Take, for example, Arizona State University head football coach Michael Graham, who makes $3.2 million each year. And Graham isn’t the only football coach with a multi-million salary that is paid for by taxpayers. University of Arizona head football coach Richard A. Rodriguez pulls in $2.48 million annually.
Men’s basketball coaches Sean E. Miller and Robert Hurley of the University of Arizona and Arizona State University each earn hundreds of thousands of dollars each year. Last year, Miller of the University of Arizona earned slightly over a million dollars.

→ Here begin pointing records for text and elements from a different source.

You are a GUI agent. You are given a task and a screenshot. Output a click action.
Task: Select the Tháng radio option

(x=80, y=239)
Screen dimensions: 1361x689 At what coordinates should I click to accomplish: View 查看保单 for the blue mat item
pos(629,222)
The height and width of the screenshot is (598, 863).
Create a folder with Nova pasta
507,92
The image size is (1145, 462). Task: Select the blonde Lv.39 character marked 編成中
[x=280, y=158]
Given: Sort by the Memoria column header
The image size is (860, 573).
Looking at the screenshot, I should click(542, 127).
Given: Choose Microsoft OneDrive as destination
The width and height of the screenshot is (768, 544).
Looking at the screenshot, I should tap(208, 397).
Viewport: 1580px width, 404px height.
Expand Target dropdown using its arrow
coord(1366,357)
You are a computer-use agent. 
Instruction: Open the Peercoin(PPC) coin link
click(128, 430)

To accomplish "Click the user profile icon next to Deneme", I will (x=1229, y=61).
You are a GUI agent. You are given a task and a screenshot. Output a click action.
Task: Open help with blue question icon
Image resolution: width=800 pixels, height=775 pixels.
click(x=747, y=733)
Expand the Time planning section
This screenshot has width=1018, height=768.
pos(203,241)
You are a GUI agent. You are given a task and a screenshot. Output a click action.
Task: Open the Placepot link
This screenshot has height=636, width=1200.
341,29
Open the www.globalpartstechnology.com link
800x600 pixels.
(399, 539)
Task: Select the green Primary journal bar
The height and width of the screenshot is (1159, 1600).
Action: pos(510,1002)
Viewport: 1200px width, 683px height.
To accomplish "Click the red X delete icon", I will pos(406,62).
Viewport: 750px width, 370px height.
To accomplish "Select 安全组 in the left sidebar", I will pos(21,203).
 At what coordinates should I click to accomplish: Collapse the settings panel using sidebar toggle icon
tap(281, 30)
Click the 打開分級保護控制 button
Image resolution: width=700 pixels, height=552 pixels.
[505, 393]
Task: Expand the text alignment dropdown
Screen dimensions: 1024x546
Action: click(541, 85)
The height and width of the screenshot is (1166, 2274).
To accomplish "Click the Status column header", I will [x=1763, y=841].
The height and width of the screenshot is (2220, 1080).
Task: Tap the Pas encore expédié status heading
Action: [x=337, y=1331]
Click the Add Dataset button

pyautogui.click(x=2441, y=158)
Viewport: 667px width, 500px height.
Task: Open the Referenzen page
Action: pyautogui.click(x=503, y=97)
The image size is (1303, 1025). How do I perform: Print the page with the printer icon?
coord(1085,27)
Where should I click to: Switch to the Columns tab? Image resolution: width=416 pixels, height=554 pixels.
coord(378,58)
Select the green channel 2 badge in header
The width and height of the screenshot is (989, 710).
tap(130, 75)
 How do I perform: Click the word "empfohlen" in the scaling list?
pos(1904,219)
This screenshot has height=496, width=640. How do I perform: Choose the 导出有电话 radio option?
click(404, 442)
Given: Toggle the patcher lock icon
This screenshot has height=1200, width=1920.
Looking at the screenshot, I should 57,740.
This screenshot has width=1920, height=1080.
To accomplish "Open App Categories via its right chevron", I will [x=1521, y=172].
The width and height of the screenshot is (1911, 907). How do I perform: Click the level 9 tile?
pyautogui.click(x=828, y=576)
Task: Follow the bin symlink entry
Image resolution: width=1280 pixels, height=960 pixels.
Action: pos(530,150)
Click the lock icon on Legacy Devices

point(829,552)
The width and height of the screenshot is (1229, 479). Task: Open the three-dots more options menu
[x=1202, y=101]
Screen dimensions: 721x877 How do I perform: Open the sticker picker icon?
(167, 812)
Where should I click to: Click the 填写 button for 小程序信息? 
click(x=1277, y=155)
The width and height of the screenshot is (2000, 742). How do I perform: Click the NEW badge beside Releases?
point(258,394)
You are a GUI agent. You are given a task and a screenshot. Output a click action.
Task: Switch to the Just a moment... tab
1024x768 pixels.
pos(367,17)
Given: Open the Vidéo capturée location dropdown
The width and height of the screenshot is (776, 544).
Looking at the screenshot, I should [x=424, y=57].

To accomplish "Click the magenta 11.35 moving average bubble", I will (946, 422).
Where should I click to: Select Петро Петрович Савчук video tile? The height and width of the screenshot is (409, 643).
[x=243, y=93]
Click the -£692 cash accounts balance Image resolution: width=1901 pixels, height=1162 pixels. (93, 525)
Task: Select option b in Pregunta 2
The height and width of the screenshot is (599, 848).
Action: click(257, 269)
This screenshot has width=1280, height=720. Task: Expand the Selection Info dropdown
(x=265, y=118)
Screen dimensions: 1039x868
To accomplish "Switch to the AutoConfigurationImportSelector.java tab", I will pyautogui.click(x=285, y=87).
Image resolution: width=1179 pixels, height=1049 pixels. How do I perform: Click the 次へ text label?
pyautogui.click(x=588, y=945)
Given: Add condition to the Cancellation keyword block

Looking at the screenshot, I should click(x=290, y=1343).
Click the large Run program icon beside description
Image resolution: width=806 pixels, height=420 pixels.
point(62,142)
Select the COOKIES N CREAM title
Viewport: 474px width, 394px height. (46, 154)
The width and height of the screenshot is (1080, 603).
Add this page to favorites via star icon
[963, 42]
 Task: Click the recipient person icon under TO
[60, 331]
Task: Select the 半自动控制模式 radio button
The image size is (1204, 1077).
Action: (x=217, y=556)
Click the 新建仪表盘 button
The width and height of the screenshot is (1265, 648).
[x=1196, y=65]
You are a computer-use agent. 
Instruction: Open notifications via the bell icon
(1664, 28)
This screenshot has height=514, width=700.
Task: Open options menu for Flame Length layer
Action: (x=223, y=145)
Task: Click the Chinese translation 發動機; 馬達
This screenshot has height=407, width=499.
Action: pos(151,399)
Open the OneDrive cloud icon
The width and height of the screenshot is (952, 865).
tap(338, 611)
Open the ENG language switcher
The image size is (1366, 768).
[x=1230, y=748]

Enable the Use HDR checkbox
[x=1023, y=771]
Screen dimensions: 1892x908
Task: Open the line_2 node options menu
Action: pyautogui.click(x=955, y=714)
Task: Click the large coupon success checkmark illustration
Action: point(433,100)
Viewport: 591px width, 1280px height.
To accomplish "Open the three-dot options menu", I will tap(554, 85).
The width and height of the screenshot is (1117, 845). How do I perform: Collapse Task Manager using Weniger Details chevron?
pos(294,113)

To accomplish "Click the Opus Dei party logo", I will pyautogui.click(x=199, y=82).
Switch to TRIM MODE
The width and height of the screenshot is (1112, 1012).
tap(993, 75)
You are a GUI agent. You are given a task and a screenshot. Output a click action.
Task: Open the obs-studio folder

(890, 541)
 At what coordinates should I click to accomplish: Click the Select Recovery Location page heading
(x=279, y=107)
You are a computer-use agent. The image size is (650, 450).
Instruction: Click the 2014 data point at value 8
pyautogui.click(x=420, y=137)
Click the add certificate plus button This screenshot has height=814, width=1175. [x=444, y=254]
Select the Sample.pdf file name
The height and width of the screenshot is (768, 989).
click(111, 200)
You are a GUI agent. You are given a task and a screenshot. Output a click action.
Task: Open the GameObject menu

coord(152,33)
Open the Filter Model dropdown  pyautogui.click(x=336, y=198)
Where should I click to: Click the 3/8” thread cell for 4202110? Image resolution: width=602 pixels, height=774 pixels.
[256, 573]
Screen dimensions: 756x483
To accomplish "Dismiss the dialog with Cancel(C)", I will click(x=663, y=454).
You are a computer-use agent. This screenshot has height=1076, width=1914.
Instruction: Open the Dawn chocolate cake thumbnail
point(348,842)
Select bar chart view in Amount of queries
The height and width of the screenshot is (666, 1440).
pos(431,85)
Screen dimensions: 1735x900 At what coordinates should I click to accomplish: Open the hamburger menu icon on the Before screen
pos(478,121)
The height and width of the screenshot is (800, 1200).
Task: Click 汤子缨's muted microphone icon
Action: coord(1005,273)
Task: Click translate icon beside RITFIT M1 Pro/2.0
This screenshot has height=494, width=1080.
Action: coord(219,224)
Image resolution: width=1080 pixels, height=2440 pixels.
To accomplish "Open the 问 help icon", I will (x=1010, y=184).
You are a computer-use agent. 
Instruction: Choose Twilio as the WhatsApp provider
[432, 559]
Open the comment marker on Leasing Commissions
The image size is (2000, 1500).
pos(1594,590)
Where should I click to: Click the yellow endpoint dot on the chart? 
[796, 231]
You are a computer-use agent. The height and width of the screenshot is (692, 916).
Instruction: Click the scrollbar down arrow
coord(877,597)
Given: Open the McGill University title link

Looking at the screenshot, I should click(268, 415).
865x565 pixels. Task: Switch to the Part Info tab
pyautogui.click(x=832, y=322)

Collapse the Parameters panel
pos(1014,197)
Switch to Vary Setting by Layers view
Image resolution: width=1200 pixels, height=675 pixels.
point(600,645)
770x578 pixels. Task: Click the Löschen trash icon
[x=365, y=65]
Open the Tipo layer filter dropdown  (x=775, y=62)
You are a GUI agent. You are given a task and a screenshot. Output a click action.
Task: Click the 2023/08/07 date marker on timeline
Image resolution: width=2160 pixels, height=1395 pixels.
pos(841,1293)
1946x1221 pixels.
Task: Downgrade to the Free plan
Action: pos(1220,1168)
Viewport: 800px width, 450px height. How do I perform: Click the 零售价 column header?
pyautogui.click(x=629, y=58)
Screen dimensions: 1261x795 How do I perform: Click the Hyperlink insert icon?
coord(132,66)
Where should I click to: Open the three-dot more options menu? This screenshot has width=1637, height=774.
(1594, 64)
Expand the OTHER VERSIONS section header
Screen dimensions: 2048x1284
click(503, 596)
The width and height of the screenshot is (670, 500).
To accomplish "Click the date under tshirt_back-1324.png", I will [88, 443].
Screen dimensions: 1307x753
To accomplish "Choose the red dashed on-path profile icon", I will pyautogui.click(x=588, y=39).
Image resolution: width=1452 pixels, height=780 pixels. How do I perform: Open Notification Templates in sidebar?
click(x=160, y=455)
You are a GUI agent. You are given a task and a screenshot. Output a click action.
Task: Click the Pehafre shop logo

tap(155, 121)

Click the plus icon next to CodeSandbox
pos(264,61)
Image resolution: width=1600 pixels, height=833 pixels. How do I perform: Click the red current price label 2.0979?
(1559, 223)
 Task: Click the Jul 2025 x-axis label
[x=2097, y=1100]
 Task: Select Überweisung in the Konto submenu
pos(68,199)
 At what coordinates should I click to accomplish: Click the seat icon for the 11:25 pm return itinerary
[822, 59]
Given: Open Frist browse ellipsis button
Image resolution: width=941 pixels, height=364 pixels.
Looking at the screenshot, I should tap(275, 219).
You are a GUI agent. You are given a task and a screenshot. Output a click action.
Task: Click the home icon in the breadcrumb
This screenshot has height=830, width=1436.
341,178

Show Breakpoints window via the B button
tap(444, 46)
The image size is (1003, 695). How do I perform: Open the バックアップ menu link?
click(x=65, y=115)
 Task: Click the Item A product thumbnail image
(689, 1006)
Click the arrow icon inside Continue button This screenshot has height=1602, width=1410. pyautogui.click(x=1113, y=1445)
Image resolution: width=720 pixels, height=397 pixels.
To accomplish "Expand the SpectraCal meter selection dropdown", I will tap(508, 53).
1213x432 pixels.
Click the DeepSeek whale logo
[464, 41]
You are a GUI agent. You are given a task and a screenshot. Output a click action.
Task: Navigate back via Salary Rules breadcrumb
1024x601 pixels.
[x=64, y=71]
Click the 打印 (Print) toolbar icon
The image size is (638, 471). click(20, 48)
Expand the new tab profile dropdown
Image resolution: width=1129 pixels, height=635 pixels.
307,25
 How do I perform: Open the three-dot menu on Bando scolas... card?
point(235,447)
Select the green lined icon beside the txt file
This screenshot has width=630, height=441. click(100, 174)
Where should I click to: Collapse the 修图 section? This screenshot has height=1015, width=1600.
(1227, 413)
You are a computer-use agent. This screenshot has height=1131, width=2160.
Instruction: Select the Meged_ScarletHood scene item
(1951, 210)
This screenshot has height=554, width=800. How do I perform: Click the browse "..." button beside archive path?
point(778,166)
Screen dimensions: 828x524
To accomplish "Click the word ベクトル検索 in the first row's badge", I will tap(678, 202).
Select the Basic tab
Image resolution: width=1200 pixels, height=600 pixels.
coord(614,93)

The rest of the top 20 earners in public positions are mostly college administrators. Robert Robbins, the president of the University of Arizona, for example, earns $800,000 each year. Michael Crow, the president of Arizona State University, earns $600,000 each year.
The database, which was highlighted this week by The College Fix, was compiled based on almost two dozen public records requests by the Arizona Republic newspaper.
Breitbart News reported last week that public educators in the state of Virginia vastly out-earned their peers in other sectors of public work. Laura Osberger, a spokeswoman for the State Council of Higher Education for Virginia, defended the exorbitant salaries for college officials.
“College presidents manage multi-million and sometimes billion-dollar enterprises that affect the lives of thousands of people. Thus, college and university compensation is a factor of a competitive market and complex work. In Virginia, the Boards of Visitors of our public higher education institutions negotiate the compensation packages of presidents,” Osberger argued.